Pro-democracy lawmaker Tanya Chan, who was convicted over her involvement in the 2014 Umbrella Movement, has revealed that she is suffering from a “life-threatening” brain tumour.
On Wednesday morning, Chan was among the nine pro-democracy activists set to be sentenced over convictions relating to public nuisance. But district court judge Johnny Chan postponed her sentencing until June 10 so that she could undergo an operation.
The information was first revealed in court by her lawyer David Ma, who submitted an MRI scan and a radiologist’s report to the judge.
She said that a 4.2-centimetre tumour had been found in her left brain, which was “slightly larger than a ping pong ball.”
Chan said she went for a body check on April 4 – before she was convicted – and was told about the tumour last Wednesday: “The biggest danger is that the tumour is putting pressure on the brain stem, and pressing on some blood vessels and nerve fibres. The doctor diagnosed it as meningioma,” Chan wrote.
It was, as yet, unclear whether the tumour was benign or malignant, she added, but she said she had felt symptoms such as dizziness and facial paralysis.
Chan accepted her doctor’s advice to undergo urgent surgery to remove the tumour, followed by radiation therapy.
“Any operation has its risks. I am afraid, but I will definitely recover as soon as possible.
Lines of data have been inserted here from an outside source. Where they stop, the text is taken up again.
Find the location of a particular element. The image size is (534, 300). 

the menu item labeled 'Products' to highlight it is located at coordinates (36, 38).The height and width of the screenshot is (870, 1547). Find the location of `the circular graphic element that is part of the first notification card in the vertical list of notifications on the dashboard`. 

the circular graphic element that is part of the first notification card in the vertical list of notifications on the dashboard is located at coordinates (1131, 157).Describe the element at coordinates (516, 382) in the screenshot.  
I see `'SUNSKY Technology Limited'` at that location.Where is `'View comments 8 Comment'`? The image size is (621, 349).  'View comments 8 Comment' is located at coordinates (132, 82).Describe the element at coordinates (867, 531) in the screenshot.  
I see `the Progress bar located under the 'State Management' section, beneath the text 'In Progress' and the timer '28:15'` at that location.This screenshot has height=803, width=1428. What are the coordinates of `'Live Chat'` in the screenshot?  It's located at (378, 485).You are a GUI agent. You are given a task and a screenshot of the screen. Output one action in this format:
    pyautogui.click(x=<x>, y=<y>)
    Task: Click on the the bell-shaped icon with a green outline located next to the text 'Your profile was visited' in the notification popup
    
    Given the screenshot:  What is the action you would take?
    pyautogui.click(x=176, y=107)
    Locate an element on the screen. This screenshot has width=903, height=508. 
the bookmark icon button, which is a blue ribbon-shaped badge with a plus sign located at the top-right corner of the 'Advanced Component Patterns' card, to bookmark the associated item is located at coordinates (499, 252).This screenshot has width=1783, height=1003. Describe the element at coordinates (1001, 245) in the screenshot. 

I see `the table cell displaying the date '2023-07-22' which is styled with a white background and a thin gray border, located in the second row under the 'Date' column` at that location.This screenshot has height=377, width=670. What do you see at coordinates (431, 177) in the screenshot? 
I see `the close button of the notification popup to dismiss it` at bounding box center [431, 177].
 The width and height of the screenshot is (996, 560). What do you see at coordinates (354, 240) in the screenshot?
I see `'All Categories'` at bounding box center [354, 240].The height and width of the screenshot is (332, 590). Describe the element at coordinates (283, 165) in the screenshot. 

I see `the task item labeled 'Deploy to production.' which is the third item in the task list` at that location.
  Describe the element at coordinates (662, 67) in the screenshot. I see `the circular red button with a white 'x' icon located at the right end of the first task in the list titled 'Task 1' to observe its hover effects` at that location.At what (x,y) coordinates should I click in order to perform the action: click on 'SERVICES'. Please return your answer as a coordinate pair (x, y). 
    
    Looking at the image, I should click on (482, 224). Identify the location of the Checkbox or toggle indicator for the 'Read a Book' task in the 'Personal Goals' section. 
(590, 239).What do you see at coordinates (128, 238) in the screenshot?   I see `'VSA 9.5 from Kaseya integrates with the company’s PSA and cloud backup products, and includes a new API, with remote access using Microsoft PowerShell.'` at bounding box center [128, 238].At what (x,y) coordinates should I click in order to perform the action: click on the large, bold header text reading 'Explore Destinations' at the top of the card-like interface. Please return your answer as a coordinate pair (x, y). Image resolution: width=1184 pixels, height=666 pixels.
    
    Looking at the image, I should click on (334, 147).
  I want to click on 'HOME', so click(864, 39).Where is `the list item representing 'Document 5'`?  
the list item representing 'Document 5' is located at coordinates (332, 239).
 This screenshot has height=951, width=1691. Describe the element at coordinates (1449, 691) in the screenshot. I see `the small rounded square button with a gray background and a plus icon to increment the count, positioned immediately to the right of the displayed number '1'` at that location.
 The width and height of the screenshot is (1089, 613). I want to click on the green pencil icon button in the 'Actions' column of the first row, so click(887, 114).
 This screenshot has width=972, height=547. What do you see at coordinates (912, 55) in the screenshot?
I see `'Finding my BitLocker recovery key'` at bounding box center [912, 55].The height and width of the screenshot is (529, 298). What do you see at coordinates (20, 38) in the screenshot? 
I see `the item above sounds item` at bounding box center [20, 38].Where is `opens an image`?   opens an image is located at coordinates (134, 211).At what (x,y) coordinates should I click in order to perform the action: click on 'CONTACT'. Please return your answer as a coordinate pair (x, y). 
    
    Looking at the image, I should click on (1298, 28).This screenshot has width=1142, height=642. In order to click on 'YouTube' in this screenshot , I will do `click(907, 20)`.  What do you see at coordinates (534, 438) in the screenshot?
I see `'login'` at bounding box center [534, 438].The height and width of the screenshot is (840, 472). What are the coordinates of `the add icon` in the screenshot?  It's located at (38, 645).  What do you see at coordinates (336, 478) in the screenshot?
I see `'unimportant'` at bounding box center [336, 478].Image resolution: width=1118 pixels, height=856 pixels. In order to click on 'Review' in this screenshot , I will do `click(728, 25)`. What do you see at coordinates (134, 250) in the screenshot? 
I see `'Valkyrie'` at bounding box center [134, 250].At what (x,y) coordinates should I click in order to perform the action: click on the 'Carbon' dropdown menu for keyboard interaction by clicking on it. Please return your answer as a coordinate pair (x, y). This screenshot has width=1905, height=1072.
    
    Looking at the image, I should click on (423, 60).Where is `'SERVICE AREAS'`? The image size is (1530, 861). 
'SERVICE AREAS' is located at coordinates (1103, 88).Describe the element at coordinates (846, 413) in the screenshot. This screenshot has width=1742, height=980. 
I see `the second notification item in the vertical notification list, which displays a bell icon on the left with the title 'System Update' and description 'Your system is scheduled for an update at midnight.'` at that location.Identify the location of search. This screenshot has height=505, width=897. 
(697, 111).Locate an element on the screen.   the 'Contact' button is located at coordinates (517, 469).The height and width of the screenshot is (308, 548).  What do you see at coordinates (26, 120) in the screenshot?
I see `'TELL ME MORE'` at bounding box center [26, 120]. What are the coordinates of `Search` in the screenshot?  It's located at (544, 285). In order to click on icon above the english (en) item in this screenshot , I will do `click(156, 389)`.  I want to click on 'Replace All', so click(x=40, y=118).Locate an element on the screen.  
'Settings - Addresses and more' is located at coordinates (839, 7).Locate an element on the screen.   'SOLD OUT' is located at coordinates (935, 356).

God has given me two major challenges at once, and I will face them bravely, please don’t worry,” Chan wrote.
“Mom, have faith in your daughter; I can take care of this.”
In the meantime, Chan has asked to take medical leave from the Legislative Council and would reduce public appearances.
Political opponents react
Lawmaker Steven Ho from the pro-Beijing DAB party made a sarcastic comment on Facebook, saying: “When it’s time to pay the bill, everyone says they’re suffering from some terminal illness. You win…”
Stanley Ng, the president of the pro-Beijing Hong Kong Federation of Trade Unions, also made a Facebook post questioning why Chan’s sentencing was postponed.
“The illness has nothing to do with the judgment, are the criminals playing procedural tricks with the judge again?” he wrote. “If there are humanitarian considerations, wouldn’t it be more appropriate to deal with them after the [sentencing]?”
Chan’s lawyer David Ma told reporters he would not comment on Chan’s condition. As for whether Chan would apply for a suspended sentence, Ma said he would not make any predictions.